» DIRECTIONS FOR THIS TASK
In the data below, find the line that contains "Open the Microsoft Windows company link" and the line that contains "You are a computer-use agent. The width". Copy both, plus every line between them, exactly.

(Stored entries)
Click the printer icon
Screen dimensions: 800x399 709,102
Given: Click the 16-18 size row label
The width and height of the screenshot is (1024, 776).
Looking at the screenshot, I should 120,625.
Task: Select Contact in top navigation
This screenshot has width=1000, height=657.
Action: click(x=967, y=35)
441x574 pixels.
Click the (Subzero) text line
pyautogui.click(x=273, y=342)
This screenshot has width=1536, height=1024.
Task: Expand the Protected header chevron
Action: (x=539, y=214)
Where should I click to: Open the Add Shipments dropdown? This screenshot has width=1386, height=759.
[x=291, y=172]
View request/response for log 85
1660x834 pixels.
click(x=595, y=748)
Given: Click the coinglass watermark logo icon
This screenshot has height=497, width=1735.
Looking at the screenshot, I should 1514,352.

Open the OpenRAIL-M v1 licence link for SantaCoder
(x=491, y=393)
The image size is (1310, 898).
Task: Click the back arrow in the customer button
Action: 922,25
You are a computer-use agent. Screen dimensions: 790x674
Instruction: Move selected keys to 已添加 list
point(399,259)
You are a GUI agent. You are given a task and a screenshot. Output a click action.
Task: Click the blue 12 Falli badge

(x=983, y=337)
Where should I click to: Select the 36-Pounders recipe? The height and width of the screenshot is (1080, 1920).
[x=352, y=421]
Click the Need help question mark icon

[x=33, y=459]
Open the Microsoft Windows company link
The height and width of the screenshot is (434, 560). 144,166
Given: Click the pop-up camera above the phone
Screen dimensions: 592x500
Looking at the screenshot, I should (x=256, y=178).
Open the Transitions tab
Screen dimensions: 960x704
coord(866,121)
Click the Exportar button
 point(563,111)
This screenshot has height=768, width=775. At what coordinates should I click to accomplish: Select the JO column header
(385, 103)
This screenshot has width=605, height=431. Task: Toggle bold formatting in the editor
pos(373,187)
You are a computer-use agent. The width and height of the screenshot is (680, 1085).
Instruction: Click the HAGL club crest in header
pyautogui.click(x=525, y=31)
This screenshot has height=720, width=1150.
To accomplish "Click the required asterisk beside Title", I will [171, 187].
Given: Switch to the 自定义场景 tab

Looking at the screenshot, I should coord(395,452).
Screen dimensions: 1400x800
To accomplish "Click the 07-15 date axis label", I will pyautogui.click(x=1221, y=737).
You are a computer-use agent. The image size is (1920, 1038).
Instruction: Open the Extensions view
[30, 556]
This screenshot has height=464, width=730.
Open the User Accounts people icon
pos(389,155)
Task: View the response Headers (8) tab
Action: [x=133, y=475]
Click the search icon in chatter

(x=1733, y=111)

» RESULT OF THE TASK
Open the Microsoft Windows company link
The height and width of the screenshot is (434, 560). 144,166
Given: Click the pop-up camera above the phone
Screen dimensions: 592x500
Looking at the screenshot, I should (x=256, y=178).
Open the Transitions tab
Screen dimensions: 960x704
coord(866,121)
Click the Exportar button
 point(563,111)
This screenshot has height=768, width=775. At what coordinates should I click to accomplish: Select the JO column header
(385, 103)
This screenshot has width=605, height=431. Task: Toggle bold formatting in the editor
pos(373,187)
You are a computer-use agent. The width and height of the screenshot is (680, 1085).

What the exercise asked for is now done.